Falar em brincar não soa estranho para ninguém: afinal toda criança brinca! No entanto, na Antroposofia falamos no brincar livre, base da Pedagogia Waldorf.
Segundo a Pedagogia Waldorf, esse brincar livre é a oportunidade que a criança tem de se expressar livremente, brincando a partir de si mesma, sendo visto como o maior e o melhor estimulante para o desenvolvimento infantil saudável.
Com base nisso, fica a cargo dos adultos fornecer meios e organizar o dia da criança de forma a proporcionar a ela tempo para a brincadeira, especialmente agora em que o tempo livre na agenda das crianças está cada vez mais escasso.

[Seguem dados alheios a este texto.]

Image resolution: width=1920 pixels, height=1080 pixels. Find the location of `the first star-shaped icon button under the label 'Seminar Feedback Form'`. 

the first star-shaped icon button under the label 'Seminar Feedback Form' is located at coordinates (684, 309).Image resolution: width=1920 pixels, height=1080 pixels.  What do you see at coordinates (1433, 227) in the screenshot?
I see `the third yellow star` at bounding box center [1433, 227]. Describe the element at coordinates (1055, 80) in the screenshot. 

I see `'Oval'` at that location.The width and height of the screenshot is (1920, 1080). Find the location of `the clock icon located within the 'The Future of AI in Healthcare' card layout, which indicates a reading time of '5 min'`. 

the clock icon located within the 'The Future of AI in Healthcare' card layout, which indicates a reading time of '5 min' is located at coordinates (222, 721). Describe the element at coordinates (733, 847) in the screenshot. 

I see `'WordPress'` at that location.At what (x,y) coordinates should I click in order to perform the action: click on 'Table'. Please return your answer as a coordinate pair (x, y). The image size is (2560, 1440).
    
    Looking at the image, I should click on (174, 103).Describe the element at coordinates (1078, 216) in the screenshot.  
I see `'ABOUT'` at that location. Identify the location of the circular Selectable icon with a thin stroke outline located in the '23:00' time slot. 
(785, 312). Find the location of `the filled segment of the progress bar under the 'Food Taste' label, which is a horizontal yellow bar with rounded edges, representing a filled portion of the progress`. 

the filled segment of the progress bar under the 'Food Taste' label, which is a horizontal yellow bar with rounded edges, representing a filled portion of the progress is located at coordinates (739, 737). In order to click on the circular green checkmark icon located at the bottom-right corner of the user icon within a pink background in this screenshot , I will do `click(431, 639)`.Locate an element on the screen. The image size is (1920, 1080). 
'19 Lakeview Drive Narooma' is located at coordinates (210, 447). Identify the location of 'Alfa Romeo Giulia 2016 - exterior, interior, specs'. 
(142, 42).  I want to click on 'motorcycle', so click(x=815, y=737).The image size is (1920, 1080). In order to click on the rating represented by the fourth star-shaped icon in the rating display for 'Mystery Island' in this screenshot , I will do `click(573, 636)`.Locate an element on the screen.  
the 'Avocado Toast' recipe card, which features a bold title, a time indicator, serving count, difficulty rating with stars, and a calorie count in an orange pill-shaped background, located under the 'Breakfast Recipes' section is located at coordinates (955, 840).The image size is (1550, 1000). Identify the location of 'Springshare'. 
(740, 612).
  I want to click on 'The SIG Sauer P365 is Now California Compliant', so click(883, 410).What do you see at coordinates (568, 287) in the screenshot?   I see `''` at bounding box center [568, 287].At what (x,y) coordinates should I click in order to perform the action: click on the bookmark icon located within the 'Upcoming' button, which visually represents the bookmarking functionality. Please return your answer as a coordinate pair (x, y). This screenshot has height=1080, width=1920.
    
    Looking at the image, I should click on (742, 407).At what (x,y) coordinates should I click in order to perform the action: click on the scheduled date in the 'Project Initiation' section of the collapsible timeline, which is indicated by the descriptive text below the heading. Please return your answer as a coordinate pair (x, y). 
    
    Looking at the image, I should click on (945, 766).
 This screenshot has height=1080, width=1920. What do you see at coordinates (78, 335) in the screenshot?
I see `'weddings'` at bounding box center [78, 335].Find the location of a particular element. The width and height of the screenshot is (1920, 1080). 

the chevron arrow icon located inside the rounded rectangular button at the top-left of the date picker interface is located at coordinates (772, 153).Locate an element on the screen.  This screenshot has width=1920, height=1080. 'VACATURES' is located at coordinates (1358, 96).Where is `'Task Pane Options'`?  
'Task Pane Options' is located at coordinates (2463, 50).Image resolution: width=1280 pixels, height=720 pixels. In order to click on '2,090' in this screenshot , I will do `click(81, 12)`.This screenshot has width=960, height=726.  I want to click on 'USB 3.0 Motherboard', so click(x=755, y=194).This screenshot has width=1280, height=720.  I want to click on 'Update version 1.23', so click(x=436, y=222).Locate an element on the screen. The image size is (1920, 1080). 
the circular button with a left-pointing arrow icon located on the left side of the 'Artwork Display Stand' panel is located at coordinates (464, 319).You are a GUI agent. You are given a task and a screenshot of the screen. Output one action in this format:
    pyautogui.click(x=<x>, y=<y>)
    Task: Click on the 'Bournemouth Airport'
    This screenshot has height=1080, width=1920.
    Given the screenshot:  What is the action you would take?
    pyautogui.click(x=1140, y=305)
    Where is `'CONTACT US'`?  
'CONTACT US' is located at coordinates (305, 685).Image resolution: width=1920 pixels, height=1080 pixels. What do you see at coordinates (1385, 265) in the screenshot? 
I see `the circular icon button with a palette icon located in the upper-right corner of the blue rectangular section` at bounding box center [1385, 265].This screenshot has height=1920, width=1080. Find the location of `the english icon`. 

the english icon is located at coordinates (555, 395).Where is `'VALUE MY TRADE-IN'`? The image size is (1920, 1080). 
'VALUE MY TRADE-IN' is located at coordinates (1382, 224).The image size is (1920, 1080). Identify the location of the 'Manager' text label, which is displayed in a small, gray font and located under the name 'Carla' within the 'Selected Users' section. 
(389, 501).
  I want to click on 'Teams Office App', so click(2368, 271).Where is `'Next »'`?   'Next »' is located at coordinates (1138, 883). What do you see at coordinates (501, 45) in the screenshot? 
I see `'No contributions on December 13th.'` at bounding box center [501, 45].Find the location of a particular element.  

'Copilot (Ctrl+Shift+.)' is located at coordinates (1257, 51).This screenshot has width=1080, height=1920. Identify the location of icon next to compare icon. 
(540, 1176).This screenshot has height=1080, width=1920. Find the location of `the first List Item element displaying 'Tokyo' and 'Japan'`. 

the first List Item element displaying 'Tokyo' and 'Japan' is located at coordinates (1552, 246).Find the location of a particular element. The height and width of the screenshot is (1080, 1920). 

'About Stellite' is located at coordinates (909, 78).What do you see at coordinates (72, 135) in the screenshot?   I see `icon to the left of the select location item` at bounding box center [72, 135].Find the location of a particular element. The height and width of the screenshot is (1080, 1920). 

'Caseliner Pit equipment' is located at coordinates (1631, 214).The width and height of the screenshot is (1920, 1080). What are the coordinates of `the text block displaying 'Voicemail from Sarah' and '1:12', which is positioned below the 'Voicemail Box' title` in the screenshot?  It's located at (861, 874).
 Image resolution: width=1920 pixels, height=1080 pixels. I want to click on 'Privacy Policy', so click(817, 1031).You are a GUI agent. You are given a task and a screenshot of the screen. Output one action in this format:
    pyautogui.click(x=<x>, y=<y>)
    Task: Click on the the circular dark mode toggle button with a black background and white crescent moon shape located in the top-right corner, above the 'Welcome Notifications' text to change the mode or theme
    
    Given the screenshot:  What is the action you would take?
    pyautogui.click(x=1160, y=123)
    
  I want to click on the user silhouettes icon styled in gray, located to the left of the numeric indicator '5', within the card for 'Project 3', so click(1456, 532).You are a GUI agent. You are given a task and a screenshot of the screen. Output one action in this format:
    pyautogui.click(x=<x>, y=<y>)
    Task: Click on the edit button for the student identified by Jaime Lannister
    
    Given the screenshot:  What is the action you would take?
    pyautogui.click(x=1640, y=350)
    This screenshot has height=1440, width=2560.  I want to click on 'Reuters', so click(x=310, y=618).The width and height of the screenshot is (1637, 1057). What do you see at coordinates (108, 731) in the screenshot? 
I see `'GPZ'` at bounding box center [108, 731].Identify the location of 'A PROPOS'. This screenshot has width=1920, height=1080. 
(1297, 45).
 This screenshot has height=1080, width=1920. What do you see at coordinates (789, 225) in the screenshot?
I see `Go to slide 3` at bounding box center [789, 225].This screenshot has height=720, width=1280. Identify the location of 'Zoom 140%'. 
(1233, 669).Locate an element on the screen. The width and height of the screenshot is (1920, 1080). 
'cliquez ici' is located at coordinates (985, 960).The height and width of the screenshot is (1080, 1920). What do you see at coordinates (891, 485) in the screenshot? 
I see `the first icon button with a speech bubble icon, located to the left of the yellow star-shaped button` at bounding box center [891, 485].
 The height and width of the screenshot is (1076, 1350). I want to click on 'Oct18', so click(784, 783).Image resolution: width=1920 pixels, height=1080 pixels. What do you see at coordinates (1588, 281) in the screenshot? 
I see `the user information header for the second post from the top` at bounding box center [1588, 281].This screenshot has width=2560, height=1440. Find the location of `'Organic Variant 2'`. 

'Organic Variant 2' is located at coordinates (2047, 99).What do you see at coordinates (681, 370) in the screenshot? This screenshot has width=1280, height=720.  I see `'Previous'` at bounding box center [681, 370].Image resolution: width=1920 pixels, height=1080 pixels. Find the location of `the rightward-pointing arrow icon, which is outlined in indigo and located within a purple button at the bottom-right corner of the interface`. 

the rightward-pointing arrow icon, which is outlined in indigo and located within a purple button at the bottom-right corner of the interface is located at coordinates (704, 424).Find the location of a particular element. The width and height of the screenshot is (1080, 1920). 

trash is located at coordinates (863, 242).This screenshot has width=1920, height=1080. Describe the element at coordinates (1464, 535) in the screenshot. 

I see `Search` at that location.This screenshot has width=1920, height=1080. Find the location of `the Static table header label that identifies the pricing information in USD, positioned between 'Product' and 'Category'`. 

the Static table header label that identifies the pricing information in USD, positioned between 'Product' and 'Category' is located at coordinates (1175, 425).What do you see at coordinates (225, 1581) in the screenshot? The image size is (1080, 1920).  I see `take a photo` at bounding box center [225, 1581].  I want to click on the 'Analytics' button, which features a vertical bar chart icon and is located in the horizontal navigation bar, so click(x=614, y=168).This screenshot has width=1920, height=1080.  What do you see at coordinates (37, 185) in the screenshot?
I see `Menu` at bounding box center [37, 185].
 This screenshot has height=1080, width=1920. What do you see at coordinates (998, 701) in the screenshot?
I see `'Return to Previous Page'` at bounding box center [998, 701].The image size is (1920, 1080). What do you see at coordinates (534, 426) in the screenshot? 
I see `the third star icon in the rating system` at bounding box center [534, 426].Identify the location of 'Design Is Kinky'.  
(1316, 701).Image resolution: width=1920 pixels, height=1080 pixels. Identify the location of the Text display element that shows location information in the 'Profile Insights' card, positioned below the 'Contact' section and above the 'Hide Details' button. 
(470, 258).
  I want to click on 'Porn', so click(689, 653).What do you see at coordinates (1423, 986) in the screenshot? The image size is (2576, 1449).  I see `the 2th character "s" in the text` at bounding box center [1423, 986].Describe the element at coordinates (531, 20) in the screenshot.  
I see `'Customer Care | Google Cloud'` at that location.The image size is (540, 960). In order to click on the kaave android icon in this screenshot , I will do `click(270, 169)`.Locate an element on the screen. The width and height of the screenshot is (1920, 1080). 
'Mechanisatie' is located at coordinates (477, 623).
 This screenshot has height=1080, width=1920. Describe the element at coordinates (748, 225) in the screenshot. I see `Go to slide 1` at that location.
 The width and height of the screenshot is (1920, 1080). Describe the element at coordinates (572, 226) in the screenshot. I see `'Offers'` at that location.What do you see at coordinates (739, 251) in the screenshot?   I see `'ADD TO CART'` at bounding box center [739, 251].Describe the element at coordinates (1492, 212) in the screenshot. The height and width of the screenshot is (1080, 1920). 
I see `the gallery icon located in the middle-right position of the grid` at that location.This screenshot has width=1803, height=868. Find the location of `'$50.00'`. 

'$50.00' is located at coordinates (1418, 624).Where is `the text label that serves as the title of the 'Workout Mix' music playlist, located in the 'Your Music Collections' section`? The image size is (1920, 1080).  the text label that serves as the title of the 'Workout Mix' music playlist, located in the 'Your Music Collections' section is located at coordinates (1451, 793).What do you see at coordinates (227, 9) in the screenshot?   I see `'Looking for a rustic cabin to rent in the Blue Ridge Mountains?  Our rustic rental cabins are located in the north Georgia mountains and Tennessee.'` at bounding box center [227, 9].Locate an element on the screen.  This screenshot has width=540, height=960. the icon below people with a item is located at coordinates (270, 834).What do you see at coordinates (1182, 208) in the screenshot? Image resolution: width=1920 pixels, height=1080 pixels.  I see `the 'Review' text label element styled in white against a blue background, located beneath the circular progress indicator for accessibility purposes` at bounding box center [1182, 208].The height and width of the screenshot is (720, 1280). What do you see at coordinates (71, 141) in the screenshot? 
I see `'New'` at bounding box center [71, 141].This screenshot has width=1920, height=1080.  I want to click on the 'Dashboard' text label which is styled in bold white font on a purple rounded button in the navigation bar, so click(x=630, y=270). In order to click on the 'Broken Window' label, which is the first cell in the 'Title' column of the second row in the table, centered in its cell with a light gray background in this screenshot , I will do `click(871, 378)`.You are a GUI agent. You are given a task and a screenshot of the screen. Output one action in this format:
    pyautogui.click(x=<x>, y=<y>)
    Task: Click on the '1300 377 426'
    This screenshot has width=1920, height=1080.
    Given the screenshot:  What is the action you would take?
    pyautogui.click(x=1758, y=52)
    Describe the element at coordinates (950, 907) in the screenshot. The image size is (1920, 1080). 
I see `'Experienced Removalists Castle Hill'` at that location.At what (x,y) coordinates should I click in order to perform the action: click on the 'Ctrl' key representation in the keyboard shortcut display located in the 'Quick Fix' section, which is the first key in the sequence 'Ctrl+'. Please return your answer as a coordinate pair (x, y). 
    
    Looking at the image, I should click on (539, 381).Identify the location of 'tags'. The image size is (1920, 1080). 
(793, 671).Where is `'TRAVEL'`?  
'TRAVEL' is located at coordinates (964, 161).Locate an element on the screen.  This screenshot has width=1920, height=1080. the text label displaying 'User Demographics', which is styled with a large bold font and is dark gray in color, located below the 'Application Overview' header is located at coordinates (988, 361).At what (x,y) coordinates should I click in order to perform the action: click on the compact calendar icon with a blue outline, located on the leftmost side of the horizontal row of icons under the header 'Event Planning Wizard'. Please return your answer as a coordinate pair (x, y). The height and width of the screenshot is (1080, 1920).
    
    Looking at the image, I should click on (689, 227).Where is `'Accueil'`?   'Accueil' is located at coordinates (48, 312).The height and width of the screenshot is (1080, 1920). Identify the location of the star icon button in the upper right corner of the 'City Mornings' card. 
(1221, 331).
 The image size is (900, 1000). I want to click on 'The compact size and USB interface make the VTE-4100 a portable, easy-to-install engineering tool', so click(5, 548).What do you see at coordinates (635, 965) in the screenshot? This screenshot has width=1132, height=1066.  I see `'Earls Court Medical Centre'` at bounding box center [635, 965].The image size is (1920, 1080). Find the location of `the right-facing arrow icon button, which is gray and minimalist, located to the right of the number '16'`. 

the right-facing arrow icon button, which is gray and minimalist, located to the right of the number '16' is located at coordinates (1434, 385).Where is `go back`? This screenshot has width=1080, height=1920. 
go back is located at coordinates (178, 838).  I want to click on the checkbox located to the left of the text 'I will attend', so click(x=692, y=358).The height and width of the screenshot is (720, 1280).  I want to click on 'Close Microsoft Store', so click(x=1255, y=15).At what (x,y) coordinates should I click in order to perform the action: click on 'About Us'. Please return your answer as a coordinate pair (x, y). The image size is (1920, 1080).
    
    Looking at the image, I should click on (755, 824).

No brincar livre, o adulto se torna um espectador dessa atividade infantil e reside nessa observação o seu processo de autoeducação. É comum que, nesse momento, o adulto se confronte com sua própria expectativa de mostrar algo pronto para a criança, mas o que está em jogo é a maneira como conduzimos o processo de aprendizagem. Também é muito comum os pais se perguntarem: “ Mas o que faço enquanto a criança brinca sozinha?”. A resposta é simples: tente se empenhar em alguma atividade com o mesmo entusiasmo que a criança tem ao brincar.
Cabe aos adultos provocar o conhecimento e se policiar para não atropelar o desenvolvimento da criança na ânsia de ensinar coisas. É por essa razão que no brincar livre o papel do adulto é proporcionar um ambiente autoeducativo e zelar pela segurança da criança.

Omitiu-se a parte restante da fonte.